= Master of Saint Francis =

Italian painter

Detail of a Crucifix by the Master of Saint Francis (c.1275-80)
Egg tempera on wood
National Gallery, London

The Master of Saint Francis (in Italian Maestro di S. Francesco) was an anonymous Italian painter, perhaps of Pisan origin though probably trained in Umbria, working between 1250–1280. His work embodies an important aspect of the Italo-Byzantine style resulting from contact between Italian and Byzantine art of this period.

== Works ==
A painter of frescoes and panels and, perhaps, designer of stained glass in the district around Perugia, the Master of Saint Francis was given this name by art historian Henry Thode in 1885 and is based on the title of a panel painting, St. Francis with Angels, found in the Basilica of Saint Mary of the Angels in Assisi.
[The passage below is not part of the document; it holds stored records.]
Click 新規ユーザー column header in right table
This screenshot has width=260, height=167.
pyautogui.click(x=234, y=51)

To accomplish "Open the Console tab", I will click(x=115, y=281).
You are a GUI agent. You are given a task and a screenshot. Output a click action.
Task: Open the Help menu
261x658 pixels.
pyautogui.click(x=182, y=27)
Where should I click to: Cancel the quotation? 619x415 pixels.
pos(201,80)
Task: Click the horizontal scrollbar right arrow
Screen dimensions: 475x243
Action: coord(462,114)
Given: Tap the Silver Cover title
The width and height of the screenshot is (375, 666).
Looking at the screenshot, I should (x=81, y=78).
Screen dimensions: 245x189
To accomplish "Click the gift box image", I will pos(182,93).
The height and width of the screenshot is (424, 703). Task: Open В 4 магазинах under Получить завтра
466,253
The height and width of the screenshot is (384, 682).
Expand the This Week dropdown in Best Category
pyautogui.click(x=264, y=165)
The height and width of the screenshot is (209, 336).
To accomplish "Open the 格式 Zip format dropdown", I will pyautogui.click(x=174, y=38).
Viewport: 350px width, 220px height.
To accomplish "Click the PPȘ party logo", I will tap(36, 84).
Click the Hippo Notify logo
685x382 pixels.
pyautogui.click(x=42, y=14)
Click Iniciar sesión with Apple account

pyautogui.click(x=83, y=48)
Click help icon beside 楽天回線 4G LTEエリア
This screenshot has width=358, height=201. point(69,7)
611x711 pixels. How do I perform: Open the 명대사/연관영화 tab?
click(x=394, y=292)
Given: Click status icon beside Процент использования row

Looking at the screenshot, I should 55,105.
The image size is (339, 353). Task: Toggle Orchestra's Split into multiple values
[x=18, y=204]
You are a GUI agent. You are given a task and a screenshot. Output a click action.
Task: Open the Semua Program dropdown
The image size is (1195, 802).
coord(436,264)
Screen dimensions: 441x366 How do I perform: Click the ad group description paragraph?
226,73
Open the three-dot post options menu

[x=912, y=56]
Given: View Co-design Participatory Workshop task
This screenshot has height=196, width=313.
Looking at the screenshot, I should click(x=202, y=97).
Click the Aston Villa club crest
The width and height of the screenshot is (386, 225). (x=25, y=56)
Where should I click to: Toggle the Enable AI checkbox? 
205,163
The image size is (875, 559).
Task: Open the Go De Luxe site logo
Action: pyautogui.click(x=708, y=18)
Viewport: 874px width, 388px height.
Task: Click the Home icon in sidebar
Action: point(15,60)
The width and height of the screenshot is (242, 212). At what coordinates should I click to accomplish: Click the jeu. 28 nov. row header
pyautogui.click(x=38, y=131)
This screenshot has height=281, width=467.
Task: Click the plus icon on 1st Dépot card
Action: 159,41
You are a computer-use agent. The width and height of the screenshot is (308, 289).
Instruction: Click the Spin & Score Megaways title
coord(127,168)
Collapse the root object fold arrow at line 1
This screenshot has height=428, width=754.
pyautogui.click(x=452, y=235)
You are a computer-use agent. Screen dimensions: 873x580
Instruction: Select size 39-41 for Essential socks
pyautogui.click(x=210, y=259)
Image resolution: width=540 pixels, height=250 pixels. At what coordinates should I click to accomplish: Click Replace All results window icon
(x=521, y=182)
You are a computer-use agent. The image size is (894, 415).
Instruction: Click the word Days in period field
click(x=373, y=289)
Much of the work attributed to him was part of the early phase in the decoration of Basilica of San Francesco of Assisi, including the fresco cycle in the nave of the Lower Church with five scenes from the Passion of Christ on the right wall and five scenes from the Life of St Francis on the left. (These were damaged by the later opening of the side chapels.) In spite of the obvious participation of assistants, the entire cycle seems to have been planned by a single artist and can be considered as homogeneous and characteristic of his style. The cycle was largely based on the later works of Giunta Pisano but also shows the influence of such Umbrian artists as Rainaldetto di Ranuccio, Simeone and Machilone and of contemporary manuscript illumination, for example the Gospel Book of Giovanni da Gaibena (Padua, Bib. Capitolare). Designs for some of the stained glass windows in the Upper Church are also attributed to him. In addition, he created a large panel painting (now divided into numerous pieces) for the church of Saint Francis al Prato in Perugia, and several painted crosses.

Within his works Byzantine elements, particularly of iconography, are found with western forms of ornamentation and a use of colour that is far from Byzantine.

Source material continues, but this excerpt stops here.